Now this is a Prime Minister who was CEO of Tourism Australia. This is the man who invented “where the bloody hell are ya”. Well, I’m asking where the bloody hell’s the money? If there’s one thing he should understand, it’s tourism marketing.
The NBRA should be developing and promoting a domestic tourism campaign focussed on bushfire-affected communities, places like Beechworth and Mansfield, not Bondi and Melbourne.
With the 93 per cent of funding still sitting there, we need a tourism campaign focussed on Bega, Eden, Bateman’s Bay, Mallacoota, and of course, the many beautiful towns and regions of Indi.
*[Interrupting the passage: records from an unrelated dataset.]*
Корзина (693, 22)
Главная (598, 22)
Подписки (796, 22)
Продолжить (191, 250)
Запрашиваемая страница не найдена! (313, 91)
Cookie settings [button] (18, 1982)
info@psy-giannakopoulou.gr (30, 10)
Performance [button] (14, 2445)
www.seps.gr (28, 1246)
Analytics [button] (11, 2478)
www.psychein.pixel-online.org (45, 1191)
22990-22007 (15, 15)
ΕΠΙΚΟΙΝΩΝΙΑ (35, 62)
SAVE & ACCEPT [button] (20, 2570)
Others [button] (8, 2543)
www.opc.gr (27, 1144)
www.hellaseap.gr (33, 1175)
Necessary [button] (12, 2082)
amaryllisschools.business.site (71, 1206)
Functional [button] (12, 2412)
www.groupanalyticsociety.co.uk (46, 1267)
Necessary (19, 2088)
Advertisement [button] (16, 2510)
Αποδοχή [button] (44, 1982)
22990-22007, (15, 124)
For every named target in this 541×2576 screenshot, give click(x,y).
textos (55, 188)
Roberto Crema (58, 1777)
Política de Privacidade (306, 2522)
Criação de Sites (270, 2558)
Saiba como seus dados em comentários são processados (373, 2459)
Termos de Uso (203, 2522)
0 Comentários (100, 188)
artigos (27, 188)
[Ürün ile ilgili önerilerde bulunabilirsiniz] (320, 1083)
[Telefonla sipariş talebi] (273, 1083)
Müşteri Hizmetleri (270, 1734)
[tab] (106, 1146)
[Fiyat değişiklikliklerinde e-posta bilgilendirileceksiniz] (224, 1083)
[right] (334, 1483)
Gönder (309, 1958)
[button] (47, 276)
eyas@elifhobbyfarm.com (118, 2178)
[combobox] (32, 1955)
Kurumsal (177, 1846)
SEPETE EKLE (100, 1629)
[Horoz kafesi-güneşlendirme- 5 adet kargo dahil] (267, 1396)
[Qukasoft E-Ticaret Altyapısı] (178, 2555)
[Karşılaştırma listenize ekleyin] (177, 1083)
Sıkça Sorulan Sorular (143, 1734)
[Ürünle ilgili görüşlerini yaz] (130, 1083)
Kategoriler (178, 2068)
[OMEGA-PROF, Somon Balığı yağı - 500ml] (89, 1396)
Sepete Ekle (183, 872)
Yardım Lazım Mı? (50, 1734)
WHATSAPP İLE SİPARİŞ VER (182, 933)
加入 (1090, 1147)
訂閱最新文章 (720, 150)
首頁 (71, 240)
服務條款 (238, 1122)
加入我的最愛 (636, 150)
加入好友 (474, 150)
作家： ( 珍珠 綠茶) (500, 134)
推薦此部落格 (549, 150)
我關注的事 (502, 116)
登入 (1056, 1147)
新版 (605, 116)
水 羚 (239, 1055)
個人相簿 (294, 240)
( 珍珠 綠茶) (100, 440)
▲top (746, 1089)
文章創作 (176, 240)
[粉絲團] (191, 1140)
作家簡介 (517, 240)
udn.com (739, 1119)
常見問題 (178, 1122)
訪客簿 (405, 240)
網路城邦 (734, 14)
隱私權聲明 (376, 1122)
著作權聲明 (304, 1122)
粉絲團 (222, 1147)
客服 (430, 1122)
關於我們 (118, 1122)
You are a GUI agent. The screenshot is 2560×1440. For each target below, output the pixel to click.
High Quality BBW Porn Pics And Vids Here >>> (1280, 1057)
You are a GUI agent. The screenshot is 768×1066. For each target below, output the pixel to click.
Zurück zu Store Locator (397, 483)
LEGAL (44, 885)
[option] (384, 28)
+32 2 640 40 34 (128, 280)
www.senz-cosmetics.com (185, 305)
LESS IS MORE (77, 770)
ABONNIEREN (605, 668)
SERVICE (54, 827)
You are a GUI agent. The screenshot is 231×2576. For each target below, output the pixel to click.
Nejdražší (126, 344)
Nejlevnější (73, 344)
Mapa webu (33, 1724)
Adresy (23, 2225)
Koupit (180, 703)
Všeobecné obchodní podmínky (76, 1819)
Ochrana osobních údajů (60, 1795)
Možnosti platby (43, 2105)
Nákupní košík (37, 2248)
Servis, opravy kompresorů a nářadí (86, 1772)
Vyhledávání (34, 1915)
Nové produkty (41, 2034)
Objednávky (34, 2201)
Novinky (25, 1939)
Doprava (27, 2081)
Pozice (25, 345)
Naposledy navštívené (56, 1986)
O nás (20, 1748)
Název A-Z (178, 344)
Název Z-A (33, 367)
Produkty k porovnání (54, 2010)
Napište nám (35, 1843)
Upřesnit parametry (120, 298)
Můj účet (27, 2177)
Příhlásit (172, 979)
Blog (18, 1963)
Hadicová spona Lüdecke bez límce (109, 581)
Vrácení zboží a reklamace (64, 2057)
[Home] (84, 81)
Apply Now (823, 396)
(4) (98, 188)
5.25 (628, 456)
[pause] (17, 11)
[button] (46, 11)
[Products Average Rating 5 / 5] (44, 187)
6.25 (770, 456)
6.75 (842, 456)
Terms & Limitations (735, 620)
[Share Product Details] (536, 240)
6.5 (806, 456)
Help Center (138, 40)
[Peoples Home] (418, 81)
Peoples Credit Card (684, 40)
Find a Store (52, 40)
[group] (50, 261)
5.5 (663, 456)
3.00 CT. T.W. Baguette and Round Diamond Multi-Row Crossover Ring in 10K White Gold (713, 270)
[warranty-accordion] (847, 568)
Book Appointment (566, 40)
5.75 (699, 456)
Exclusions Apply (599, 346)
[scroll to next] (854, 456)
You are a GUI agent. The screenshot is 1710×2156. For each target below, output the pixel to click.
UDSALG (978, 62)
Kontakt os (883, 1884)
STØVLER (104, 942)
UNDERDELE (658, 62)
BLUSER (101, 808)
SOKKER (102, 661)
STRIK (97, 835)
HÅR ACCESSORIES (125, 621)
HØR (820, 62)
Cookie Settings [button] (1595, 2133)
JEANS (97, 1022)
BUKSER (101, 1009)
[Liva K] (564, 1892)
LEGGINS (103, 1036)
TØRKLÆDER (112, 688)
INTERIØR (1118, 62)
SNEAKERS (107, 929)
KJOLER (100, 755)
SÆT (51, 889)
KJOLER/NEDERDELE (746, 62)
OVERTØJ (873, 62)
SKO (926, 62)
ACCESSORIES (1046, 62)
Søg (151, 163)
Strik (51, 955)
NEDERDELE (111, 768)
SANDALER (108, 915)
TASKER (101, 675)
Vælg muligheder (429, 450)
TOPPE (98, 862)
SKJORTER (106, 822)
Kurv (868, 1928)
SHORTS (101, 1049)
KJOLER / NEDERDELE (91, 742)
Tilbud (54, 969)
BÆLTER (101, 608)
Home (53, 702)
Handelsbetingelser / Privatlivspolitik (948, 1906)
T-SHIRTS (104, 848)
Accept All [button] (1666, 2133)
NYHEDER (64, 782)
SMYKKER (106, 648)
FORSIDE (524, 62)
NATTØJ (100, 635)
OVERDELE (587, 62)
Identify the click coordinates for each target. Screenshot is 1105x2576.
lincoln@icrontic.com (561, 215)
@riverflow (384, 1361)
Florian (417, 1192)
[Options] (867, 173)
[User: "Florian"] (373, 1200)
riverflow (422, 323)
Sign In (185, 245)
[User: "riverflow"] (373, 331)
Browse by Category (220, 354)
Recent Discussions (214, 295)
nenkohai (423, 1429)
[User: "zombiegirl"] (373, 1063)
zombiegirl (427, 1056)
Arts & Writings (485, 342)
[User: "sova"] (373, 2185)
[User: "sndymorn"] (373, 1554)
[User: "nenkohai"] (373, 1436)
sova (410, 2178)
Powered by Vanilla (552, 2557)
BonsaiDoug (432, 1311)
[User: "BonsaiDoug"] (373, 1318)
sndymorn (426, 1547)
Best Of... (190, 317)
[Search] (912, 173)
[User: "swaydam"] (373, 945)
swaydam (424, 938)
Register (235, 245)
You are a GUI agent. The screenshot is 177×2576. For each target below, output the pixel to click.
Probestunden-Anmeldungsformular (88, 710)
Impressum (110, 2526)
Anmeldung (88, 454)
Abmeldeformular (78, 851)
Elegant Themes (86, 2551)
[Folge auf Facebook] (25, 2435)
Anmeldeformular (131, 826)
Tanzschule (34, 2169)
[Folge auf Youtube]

Part of this funding should be going to local tourism bodies to ensure that local ideas can get a guernsey.
Tourism North East has developed a pitch for a $750,000 digital commerce platform that would build resilience of local tourism businesses across Indi by helping them connect with customers. This is exactly the type of long-term investments we should be using this money for.
This weekend, the major parties were tussling over Eden-Monaro. Now it shouldn’t take a by-election to sharpen anybody’s focus on the bushfire recovery.
But perhaps the by-election could sharpen the Government’s focus on this particular issue, and prompt them to announce their plans for spending the $76 million for bushfire tourism.
There should be—
DEPUTY SPEAKER (Nicole Flint): The member for Indi will resume her seat. Minister, on a point of order?
Minister Mark Coulton: I’m reluctant to speak up, but this is a speech on a topic; it’s not a free ranging speech. I’m not exactly sure that I’ve heard the member speak about the topic at hand. I think in deference to—
DEPUTY SPEAKER: The minister will resume his seat. I think the point’s been made. I would ask the member for Indi to return to the substance of the legislation.
Dr HAINES: The point I’m making is that today we are discussing a bill that is restoring, retrospectively, tourism money to the Great Barrier Reef—and I support it—but if we are directing tourism money then we need to direct it right across the board and we must not forget our bushfire affected regions across this nation.